EXERCISE BRIEF: How many lines in the records below include "Given"? Answer with the number only.

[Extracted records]
________________________

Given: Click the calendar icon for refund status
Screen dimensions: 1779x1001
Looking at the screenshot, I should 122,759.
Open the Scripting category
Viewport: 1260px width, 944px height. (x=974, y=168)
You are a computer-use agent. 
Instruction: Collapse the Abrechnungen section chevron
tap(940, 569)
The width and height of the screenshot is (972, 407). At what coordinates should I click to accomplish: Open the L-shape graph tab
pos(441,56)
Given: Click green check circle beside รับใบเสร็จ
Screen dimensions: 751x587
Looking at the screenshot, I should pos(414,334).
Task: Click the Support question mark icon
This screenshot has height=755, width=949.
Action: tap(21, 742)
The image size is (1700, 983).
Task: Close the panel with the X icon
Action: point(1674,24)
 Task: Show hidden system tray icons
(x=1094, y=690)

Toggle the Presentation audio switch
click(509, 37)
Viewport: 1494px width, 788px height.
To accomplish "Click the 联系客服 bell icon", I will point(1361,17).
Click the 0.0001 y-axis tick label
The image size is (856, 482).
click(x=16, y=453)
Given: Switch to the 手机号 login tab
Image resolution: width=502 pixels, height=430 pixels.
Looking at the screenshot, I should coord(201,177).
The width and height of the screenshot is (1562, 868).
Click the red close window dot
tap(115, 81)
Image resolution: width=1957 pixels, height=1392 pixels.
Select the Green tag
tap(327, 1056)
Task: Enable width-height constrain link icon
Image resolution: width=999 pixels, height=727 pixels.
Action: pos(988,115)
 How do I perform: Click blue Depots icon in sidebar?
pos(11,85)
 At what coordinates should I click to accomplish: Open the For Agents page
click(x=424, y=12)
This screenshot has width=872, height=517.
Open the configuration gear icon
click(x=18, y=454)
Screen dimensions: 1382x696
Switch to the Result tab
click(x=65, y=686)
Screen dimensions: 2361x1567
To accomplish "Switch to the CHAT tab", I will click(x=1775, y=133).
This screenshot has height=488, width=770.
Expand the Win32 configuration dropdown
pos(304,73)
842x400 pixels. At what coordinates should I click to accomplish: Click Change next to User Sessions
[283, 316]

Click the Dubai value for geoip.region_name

________________________

FINAL ANSWER: 3